## WHAT YOU ARE ASKED TO DO
Reproduce the rows below, substituting "Which spot should I click to" for each occurrence of "Where should I click to" and leaving everything else unchanged.

## MATERIAL PROVIDED
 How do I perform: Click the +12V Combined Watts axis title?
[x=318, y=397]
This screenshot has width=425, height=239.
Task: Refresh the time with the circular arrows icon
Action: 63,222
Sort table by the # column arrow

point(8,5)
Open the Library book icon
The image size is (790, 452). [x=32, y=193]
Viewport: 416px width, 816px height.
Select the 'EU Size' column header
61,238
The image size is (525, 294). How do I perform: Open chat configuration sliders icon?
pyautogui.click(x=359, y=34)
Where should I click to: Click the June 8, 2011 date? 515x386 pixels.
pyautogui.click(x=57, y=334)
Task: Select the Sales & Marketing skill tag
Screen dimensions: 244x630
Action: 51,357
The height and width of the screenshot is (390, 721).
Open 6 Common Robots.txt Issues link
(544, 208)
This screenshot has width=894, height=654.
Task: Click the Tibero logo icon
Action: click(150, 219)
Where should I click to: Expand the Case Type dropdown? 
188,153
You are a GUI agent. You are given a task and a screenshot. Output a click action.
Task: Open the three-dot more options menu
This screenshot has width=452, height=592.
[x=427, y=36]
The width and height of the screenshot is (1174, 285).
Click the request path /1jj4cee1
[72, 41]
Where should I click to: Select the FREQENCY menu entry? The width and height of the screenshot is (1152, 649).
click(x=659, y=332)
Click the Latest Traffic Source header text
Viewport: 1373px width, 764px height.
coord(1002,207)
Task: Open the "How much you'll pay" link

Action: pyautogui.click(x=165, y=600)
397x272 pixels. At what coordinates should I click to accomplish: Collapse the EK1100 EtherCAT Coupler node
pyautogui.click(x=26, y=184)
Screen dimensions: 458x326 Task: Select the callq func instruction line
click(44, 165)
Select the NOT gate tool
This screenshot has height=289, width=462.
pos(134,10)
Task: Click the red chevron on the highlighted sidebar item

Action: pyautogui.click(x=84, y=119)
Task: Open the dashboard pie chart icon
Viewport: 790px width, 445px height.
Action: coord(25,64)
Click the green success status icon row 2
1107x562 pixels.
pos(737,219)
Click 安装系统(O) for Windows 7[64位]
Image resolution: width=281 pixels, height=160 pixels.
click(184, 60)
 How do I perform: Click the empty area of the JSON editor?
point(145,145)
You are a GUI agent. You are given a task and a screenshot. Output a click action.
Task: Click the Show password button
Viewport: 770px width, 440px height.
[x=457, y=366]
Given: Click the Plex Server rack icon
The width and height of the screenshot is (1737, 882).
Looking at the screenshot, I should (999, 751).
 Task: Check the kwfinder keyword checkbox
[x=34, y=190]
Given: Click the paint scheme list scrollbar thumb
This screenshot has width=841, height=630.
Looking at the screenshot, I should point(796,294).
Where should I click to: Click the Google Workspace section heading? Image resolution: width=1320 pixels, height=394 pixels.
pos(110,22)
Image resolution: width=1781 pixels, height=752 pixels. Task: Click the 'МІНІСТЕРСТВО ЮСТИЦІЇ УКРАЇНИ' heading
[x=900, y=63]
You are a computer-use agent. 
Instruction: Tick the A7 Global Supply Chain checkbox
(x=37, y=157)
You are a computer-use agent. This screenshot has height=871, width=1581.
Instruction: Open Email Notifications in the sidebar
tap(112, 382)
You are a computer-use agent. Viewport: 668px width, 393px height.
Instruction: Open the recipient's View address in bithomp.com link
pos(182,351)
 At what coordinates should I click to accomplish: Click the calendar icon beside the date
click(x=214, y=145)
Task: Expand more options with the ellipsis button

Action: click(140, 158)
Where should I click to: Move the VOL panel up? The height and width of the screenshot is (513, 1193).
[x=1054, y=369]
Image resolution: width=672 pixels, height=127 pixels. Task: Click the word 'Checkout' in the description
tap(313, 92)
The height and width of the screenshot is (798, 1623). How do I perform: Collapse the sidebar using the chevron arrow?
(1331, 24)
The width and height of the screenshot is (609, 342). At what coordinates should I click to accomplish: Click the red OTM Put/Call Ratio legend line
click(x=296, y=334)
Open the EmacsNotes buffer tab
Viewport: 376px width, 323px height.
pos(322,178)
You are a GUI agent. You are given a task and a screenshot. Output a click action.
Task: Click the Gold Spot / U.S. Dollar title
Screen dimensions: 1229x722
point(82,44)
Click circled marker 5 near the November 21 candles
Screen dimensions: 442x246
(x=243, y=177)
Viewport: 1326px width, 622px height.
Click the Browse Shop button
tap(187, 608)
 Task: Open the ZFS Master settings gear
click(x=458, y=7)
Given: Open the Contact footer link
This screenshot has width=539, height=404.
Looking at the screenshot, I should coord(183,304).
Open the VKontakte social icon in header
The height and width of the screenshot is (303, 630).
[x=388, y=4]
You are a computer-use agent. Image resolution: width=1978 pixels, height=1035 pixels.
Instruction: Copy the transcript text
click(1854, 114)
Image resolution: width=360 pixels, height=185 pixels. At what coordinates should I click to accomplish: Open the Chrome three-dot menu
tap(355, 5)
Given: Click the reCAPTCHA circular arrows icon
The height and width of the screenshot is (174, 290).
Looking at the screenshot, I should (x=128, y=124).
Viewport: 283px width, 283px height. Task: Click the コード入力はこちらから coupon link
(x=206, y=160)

## EXPECTED OUTPUT
 How do I perform: Click the +12V Combined Watts axis title?
[x=318, y=397]
This screenshot has width=425, height=239.
Task: Refresh the time with the circular arrows icon
Action: 63,222
Sort table by the # column arrow

point(8,5)
Open the Library book icon
The image size is (790, 452). [x=32, y=193]
Viewport: 416px width, 816px height.
Select the 'EU Size' column header
61,238
The image size is (525, 294). How do I perform: Open chat configuration sliders icon?
pyautogui.click(x=359, y=34)
Which spot should I click to: Click the June 8, 2011 date? 515x386 pixels.
pyautogui.click(x=57, y=334)
Task: Select the Sales & Marketing skill tag
Screen dimensions: 244x630
Action: 51,357
The height and width of the screenshot is (390, 721).
Open 6 Common Robots.txt Issues link
(544, 208)
This screenshot has width=894, height=654.
Task: Click the Tibero logo icon
Action: click(150, 219)
Which spot should I click to: Expand the Case Type dropdown? 
188,153
You are a GUI agent. You are given a task and a screenshot. Output a click action.
Task: Open the three-dot more options menu
This screenshot has width=452, height=592.
[x=427, y=36]
The width and height of the screenshot is (1174, 285).
Click the request path /1jj4cee1
[72, 41]
Which spot should I click to: Select the FREQENCY menu entry? The width and height of the screenshot is (1152, 649).
click(x=659, y=332)
Click the Latest Traffic Source header text
Viewport: 1373px width, 764px height.
coord(1002,207)
Task: Open the "How much you'll pay" link

Action: pyautogui.click(x=165, y=600)
397x272 pixels. At what coordinates should I click to accomplish: Collapse the EK1100 EtherCAT Coupler node
pyautogui.click(x=26, y=184)
Screen dimensions: 458x326 Task: Select the callq func instruction line
click(44, 165)
Select the NOT gate tool
This screenshot has height=289, width=462.
pos(134,10)
Task: Click the red chevron on the highlighted sidebar item

Action: pyautogui.click(x=84, y=119)
Task: Open the dashboard pie chart icon
Viewport: 790px width, 445px height.
Action: coord(25,64)
Click the green success status icon row 2
1107x562 pixels.
pos(737,219)
Click 安装系统(O) for Windows 7[64位]
Image resolution: width=281 pixels, height=160 pixels.
click(184, 60)
 How do I perform: Click the empty area of the JSON editor?
point(145,145)
You are a GUI agent. You are given a task and a screenshot. Output a click action.
Task: Click the Show password button
Viewport: 770px width, 440px height.
[x=457, y=366]
Given: Click the Plex Server rack icon
The width and height of the screenshot is (1737, 882).
Looking at the screenshot, I should (999, 751).
 Task: Check the kwfinder keyword checkbox
[x=34, y=190]
Given: Click the paint scheme list scrollbar thumb
This screenshot has width=841, height=630.
Looking at the screenshot, I should point(796,294).
Which spot should I click to: Click the Google Workspace section heading? Image resolution: width=1320 pixels, height=394 pixels.
pos(110,22)
Image resolution: width=1781 pixels, height=752 pixels. Task: Click the 'МІНІСТЕРСТВО ЮСТИЦІЇ УКРАЇНИ' heading
[x=900, y=63]
You are a computer-use agent. 
Instruction: Tick the A7 Global Supply Chain checkbox
(x=37, y=157)
You are a computer-use agent. This screenshot has height=871, width=1581.
Instruction: Open Email Notifications in the sidebar
tap(112, 382)
You are a computer-use agent. Viewport: 668px width, 393px height.
Instruction: Open the recipient's View address in bithomp.com link
pos(182,351)
 At what coordinates should I click to accomplish: Click the calendar icon beside the date
click(x=214, y=145)
Task: Expand more options with the ellipsis button

Action: click(140, 158)
Which spot should I click to: Move the VOL panel up? The height and width of the screenshot is (513, 1193).
[x=1054, y=369]
Image resolution: width=672 pixels, height=127 pixels. Task: Click the word 'Checkout' in the description
tap(313, 92)
The height and width of the screenshot is (798, 1623). How do I perform: Collapse the sidebar using the chevron arrow?
(1331, 24)
The width and height of the screenshot is (609, 342). At what coordinates should I click to accomplish: Click the red OTM Put/Call Ratio legend line
click(x=296, y=334)
Open the EmacsNotes buffer tab
Viewport: 376px width, 323px height.
pos(322,178)
You are a GUI agent. You are given a task and a screenshot. Output a click action.
Task: Click the Gold Spot / U.S. Dollar title
Screen dimensions: 1229x722
point(82,44)
Click circled marker 5 near the November 21 candles
Screen dimensions: 442x246
(x=243, y=177)
Viewport: 1326px width, 622px height.
Click the Browse Shop button
tap(187, 608)
 Task: Open the ZFS Master settings gear
click(x=458, y=7)
Given: Open the Contact footer link
This screenshot has width=539, height=404.
Looking at the screenshot, I should coord(183,304).
Open the VKontakte social icon in header
The height and width of the screenshot is (303, 630).
[x=388, y=4]
You are a computer-use agent. Image resolution: width=1978 pixels, height=1035 pixels.
Instruction: Copy the transcript text
click(1854, 114)
Image resolution: width=360 pixels, height=185 pixels. At what coordinates should I click to accomplish: Open the Chrome three-dot menu
tap(355, 5)
Given: Click the reCAPTCHA circular arrows icon
The height and width of the screenshot is (174, 290).
Looking at the screenshot, I should (x=128, y=124).
Viewport: 283px width, 283px height. Task: Click the コード入力はこちらから coupon link
(x=206, y=160)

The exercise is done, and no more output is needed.